Un postino quarantenne è stato arrestato a Bari dalla Polizia per violenza sessuale e detenzione di materiale pedopornografico a seguito di una denuncia presentata da una famiglia di Vercelli. Da quanto emerso dagli atti d’indagine della Polizia postale, l’uomo si fingeva donna per adescare minorenni e indurli a compiere atti sessuali in webcam.

Le indagini sono state avviate dopo la denuncia di una madre che, rientrata in casa prima del previsto, ha scoperto il figlio tredicenne nudo nel salotto di casa intento a chiudere frettolosamente una conversazione via Skype con uno sconosciuto.

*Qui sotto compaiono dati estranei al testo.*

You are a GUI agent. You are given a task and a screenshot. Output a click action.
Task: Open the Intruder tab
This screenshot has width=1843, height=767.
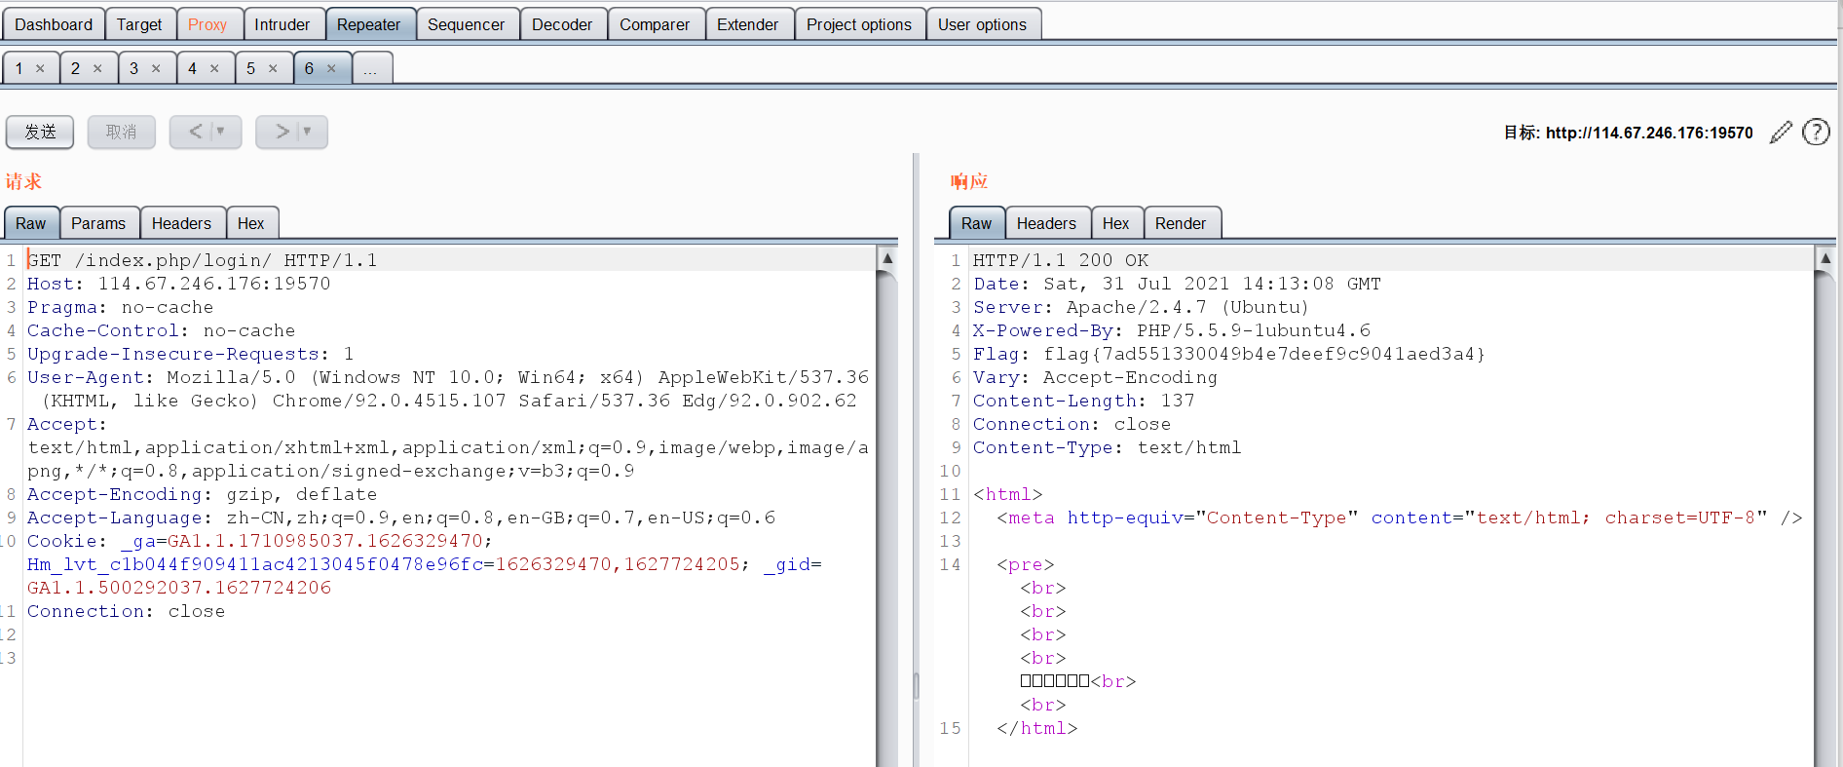(282, 24)
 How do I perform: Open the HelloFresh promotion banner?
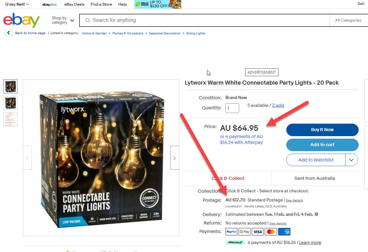pyautogui.click(x=158, y=4)
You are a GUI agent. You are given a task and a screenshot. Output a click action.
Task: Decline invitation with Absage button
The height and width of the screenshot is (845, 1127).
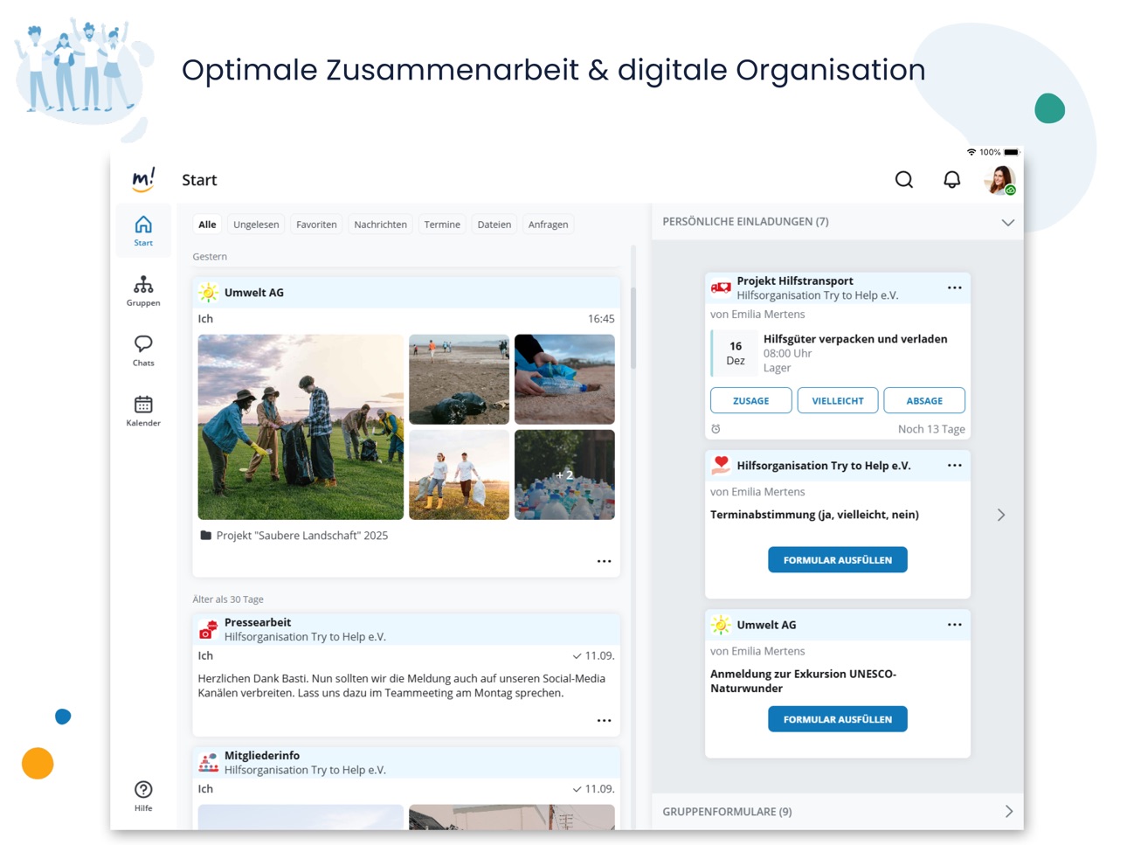924,400
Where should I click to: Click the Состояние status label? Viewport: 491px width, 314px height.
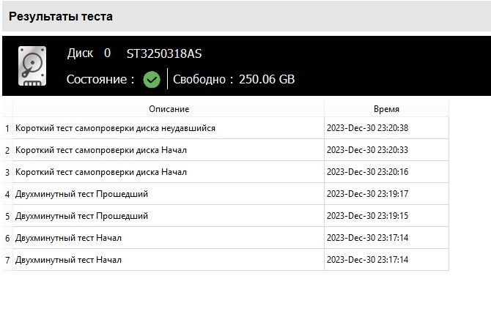coord(100,80)
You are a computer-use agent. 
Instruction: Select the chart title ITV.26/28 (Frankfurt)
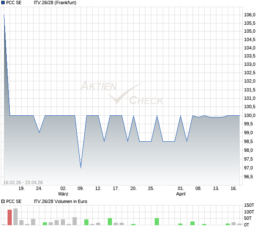(x=55, y=3)
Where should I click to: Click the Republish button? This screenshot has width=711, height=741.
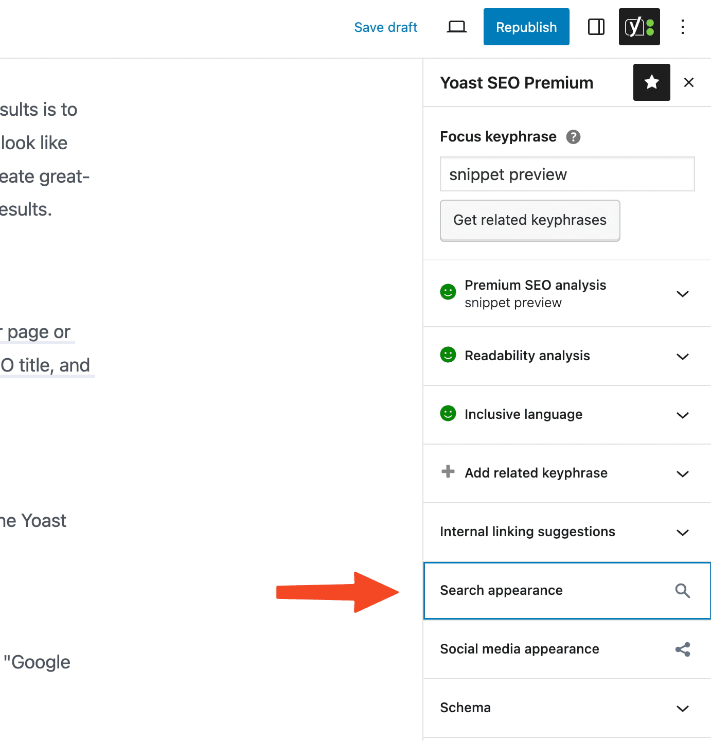[526, 27]
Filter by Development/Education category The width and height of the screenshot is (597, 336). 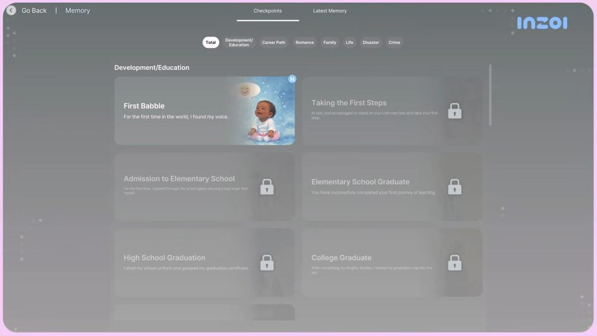tap(239, 43)
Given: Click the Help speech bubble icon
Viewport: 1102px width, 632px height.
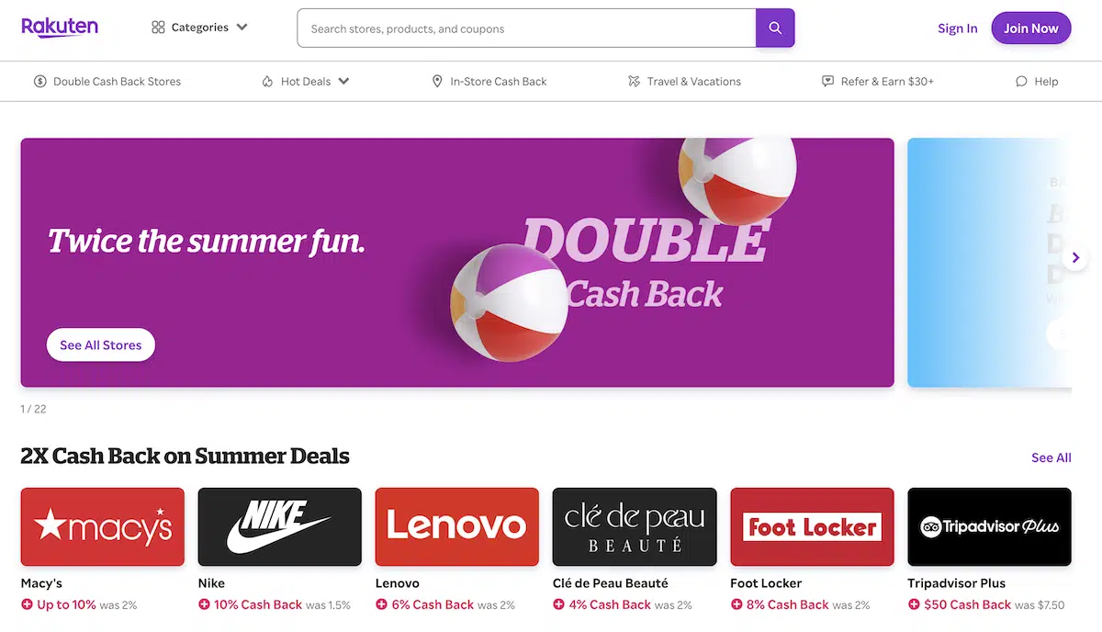Looking at the screenshot, I should (1021, 81).
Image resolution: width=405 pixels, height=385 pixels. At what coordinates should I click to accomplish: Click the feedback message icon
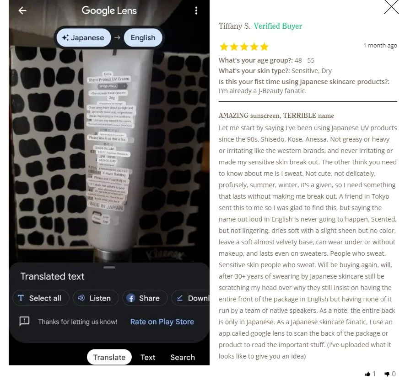pyautogui.click(x=25, y=322)
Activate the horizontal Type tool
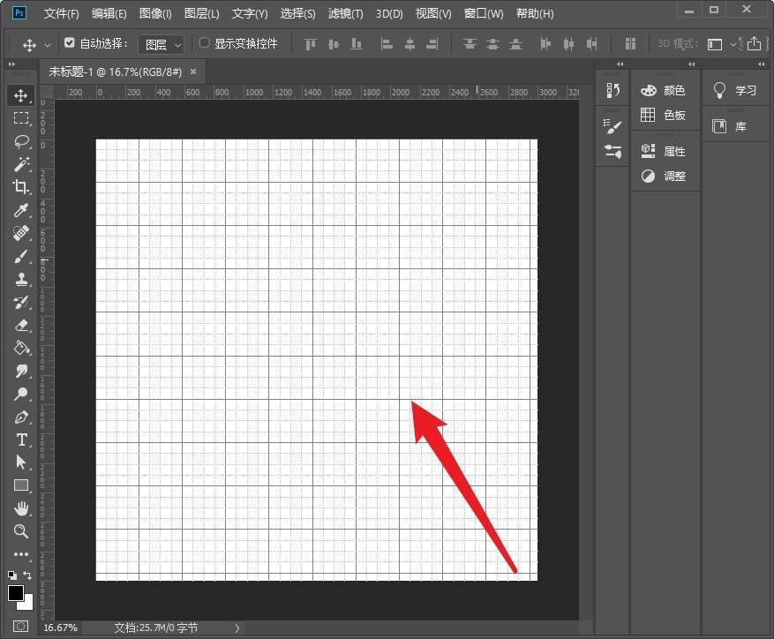774x639 pixels. coord(21,440)
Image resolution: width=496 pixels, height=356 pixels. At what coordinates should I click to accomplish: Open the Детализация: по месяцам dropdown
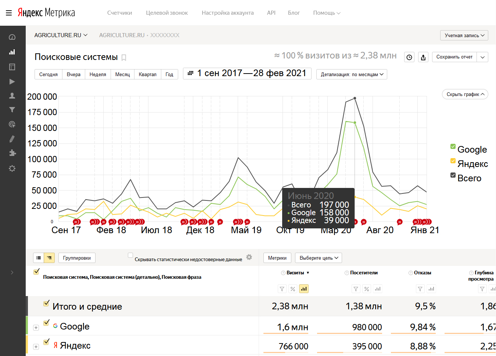point(352,74)
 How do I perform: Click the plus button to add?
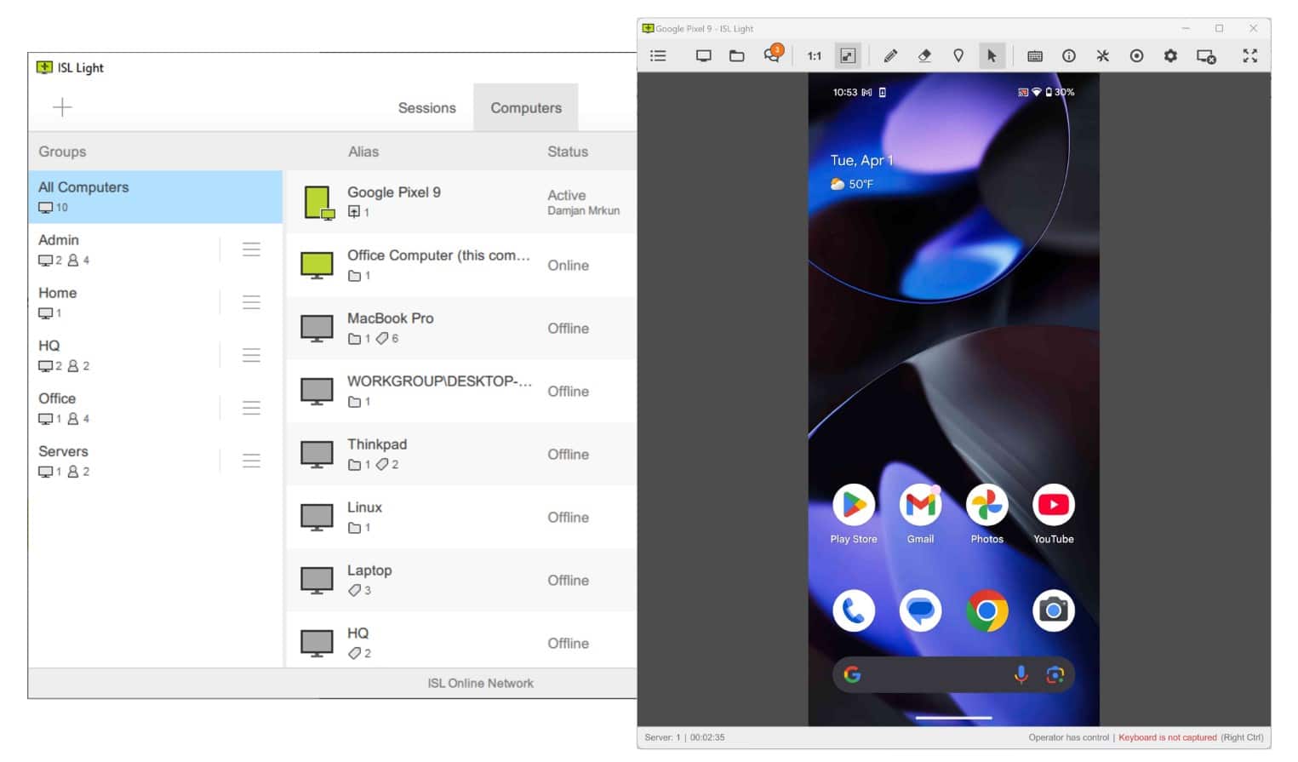click(62, 107)
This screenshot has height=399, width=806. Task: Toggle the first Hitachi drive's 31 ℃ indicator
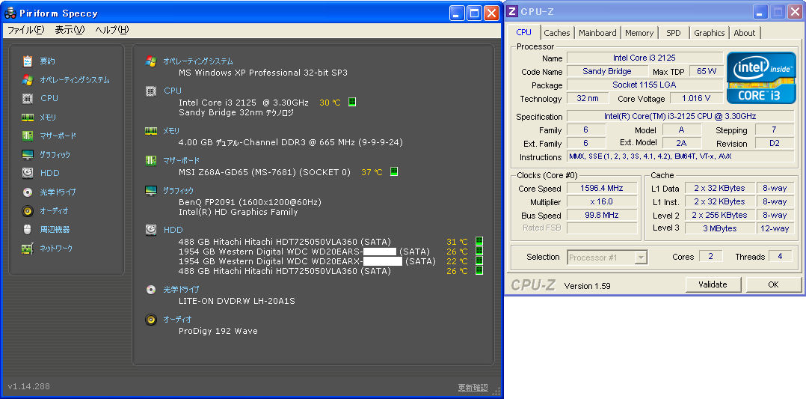(x=479, y=241)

Dopo i primi tentativi di spiegazione del figlio, la donna è riuscita a recuperare l’utenza telefonica da cui è partita la chiamata rivolgendosi alla Sezione della Polizia postale di Vercelli. Proprio dal numero di telefono individuato dalla donna, i poliziotti sono risaliti a un postino. Nei suoi hard disk ci sono filmati di minorenni cui il postino ha chiesto di compiere atti sessuali allo scopo di filmarli e registrarli

L’uomo, hanno ricostruito gli inquirenti, assumeva una falsa identità in rete fingendosi una giovane donna che ai ragazzi di sesso maschile chiedeva di esibirsi in giochi erotici da soli oppure coinvolgendo amici, fratelli e/o sorelle anche molto piccoli. L’uomo chiedeva anche ai ragazzini di toccare i congiunti mentre dormivano assistendo alla scena tramite webcam.